Senior centre navigating COVID-19 restriction

Merna Emara

It has been almost six months since the province of Ontario restricted indoor gatherings due to the COVID-19 pandemic. The repercussions of this for the Fort Frances Senior Centre, also known as the Sister Kennedy Centre, meant that bingo nights, Thursday lunches and coffee hangouts were no longer possible.
Cindy Noble, president of the Sister Kennedy Centre, said they are still up in the air and do not fully know when they can resume their activities.
“We had a couple of meetings about what we can do and there was nothing that is allowed,” Noble said. “We have been talking to the health unit. We have been talking to other senior centres. They are not recommending the pool room. We can do some exercise classes, but doing all the cleaning that is required for a 45-minute session everyday does not seem feasible.”
However, some exercise sessions were moved to take place at the arena in order to avoid the extra costs associated with cleaning after each session.
Before the 35-year-old centre closed, it would see a daily average of 380 people come in to chat, play and exercise. To help serve and accommodate the seniors at any one time before COVID-19, an average of 20 volunteers used to dedicate their time and energy to keep up with the activities held there.
With no virtual activities being held, Nobel said she gets a lot of phone calls asking her if there is any word on when the centre will open again.
“I tell them I don’t know,” Noble said. “We are still checking it out. They are ready to go back anytime. They really miss it. I have heard from other people that someone has gone downhill with her mental health since COVID-19 because she is alone so much. She’s by herself and she’s staying in her apartment.

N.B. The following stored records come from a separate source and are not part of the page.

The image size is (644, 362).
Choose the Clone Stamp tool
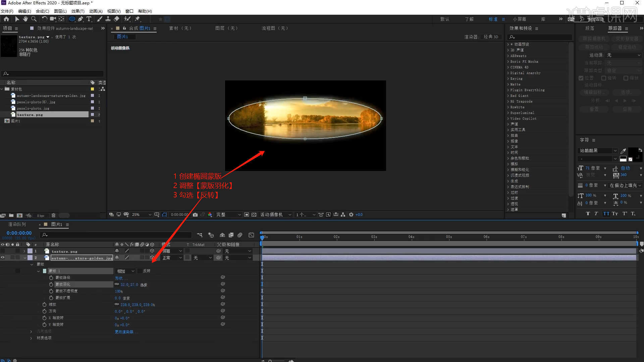pos(108,19)
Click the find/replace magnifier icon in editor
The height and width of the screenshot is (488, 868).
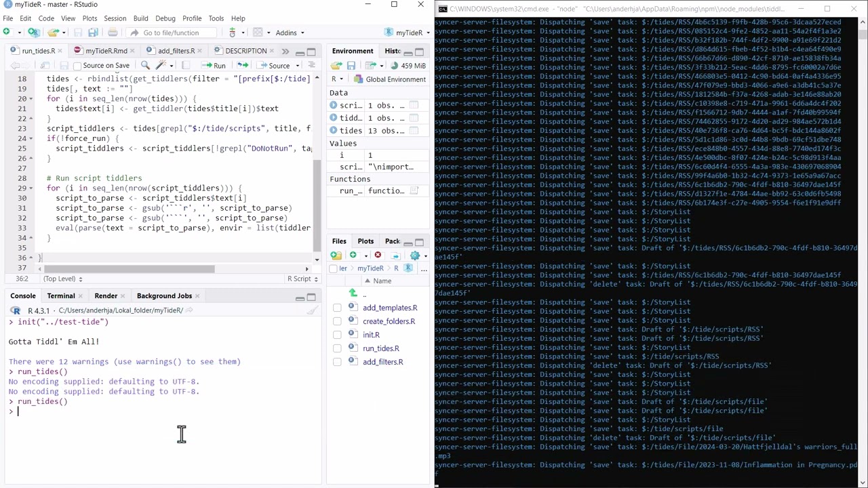[x=145, y=66]
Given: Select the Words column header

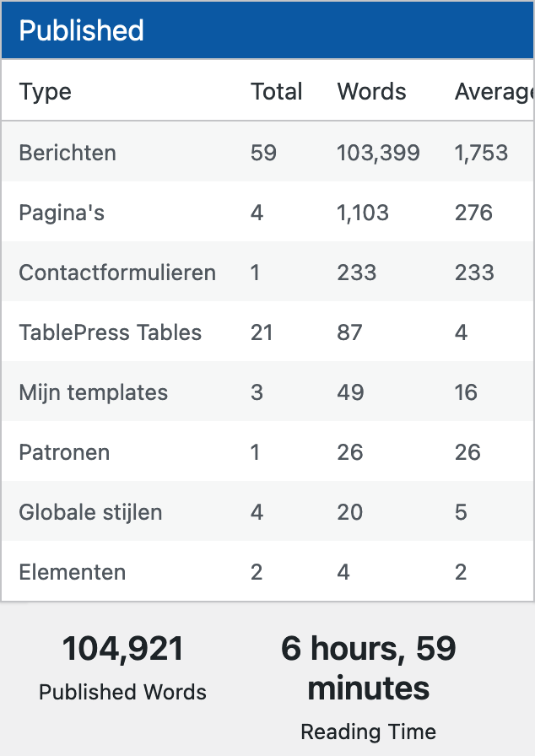Looking at the screenshot, I should pos(371,92).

Being away is affecting some of them very adversely.”
Noble said in order to alleviate the feeling of loneliness some seniors may be experiencing, she tries to call about a dozen people every week to chat with them.
Noble added that she would love the Sister Kennedy Centre to open up again, but she said this would be dangerous with the current COVID-19 numbers.

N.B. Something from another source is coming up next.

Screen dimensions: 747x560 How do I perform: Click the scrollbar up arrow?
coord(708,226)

“I’m torn. I would love to open it up a couple of afternoons a week and maybe have a bingo, but you can’t have the coffee with that many people,” Noble said .
“It would be wonderful if COVID-19 miraculously disappeared, but I can’t see it happening in the foreseeable future. We would be lucky to open by next spring if it keeps on like this, which is going to be really hard.”
Noble said she encourages seniors who are feeling lonely to utilize the new friendly phone call program administered by the Seniors Companion Project and coordinated by Andrea Avis.
Noble said you can call her at 807-274-6743 if you need to talk to somebody or if you need to be referred to Avis.
“The most important thing is the safety of the people,” Noble said. “That’s what we are really concerned about. We are having another meeting on October 13. We will be discussing it again.”